Os resultados das eleições presidenciais no Brasil não deverão influenciar as relações sino-brasileiras, defende Chen Duqing, antigo embaixador da República Popular da China no Brasil. “As relações económicas, técnicas e de investimento são tão intensas que não podem ser ignoradas por quem quer que seja eleito”, diz, advertindo porém que na hora de entrar no mercado chinês ainda falta agressividade ao empresário brasileiro.Em entrevista ao Plataforma Macau, o atual diretor do Centro de Estudos Brasileiros da Academia Chinesa de Ciências Sociais fala da experiência diplomática que o levou a estar mais de uma década no Brasil. Macau, realça Chen, não serve de ponte de passagem para chegar à China continental. Brasília “já tem muito boas relações com a China e não precisa de passar por essa plataforma”, justifica.

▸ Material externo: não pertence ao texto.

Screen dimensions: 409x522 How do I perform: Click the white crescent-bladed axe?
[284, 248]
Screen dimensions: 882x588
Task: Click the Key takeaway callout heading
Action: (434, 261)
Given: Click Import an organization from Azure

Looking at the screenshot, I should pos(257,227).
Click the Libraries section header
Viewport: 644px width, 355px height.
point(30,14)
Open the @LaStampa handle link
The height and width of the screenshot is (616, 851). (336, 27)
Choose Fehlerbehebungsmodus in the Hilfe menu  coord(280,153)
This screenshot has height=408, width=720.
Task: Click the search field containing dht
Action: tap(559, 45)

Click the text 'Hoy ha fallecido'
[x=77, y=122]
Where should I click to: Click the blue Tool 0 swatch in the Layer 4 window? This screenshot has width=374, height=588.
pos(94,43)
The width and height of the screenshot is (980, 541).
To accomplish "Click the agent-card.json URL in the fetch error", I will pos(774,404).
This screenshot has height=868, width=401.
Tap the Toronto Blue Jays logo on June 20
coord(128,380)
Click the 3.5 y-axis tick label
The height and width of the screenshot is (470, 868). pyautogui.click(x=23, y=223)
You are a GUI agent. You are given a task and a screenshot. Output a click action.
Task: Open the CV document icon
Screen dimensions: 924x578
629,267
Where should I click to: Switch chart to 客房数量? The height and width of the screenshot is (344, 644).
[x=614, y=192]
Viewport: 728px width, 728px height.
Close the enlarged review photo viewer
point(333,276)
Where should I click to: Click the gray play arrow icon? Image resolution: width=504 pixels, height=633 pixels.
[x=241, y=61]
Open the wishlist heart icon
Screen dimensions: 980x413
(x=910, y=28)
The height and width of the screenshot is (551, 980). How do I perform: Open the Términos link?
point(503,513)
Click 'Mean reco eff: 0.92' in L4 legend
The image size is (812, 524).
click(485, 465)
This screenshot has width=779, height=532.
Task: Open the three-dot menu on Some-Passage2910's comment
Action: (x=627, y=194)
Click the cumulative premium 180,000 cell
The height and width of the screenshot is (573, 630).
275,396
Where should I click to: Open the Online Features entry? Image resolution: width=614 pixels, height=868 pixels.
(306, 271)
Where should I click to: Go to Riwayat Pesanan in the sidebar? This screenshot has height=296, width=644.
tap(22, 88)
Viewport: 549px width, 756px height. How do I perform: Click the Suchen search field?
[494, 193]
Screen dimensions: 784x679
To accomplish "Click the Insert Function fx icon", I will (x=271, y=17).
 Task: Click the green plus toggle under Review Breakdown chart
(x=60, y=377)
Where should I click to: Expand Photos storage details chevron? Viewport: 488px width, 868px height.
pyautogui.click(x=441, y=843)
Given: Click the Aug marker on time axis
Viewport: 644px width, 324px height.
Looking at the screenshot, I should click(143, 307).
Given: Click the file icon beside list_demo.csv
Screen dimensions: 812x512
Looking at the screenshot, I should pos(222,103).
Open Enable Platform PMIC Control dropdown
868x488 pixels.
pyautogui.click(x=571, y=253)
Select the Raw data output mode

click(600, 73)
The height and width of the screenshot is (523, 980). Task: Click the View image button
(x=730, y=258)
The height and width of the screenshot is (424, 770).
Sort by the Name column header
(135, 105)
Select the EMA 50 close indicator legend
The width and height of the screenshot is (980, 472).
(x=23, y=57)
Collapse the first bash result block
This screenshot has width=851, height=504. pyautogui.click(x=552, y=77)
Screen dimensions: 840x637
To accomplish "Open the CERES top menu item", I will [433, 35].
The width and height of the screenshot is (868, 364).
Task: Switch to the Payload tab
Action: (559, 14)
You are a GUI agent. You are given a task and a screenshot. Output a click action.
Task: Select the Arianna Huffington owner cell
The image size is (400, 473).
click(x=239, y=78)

PLATAFORMA MACAU – Teve uma longa experiência diplomática no Brasil. Como vê o país hoje em relação ao que foi encontrar há mais de trinta anos?
CHEN DUQING – Prefiro falar do Brasil que conheci em 1974 ou depois em 1981. Não há uma grande diferença entre esses dois períodos, porque a economia do Brasil, ainda sob regime militar, estava em ascensão.
Deu-se o chamado milagre económico brasileiro e toda a rede rodoviária, de infraestruturas e telecomunicações estava muito acima da China. Em 1985, a minha sensação era que tudo aquilo que eu via estava mais avançado que na China. Já em 2006, quando regressei ao Brasil como Embaixador, disse aos meus amigos brasileiros: `Agora, vocês estão atrasados´. Eles ficaram espantados, eu respondi: `Vocês podem ir lá [China] ver, as coisas estão mudando, os ventos mudam de direção´.
Em 1985, o regime militar saiu de cena e o governo civil subiu ao poder. Até este momento – e quase 30 anos depois – houve vários governos civis, vários partidos que exerceram a sua administração, só que infelizmente, há muito que está ainda aquém do que se esperava.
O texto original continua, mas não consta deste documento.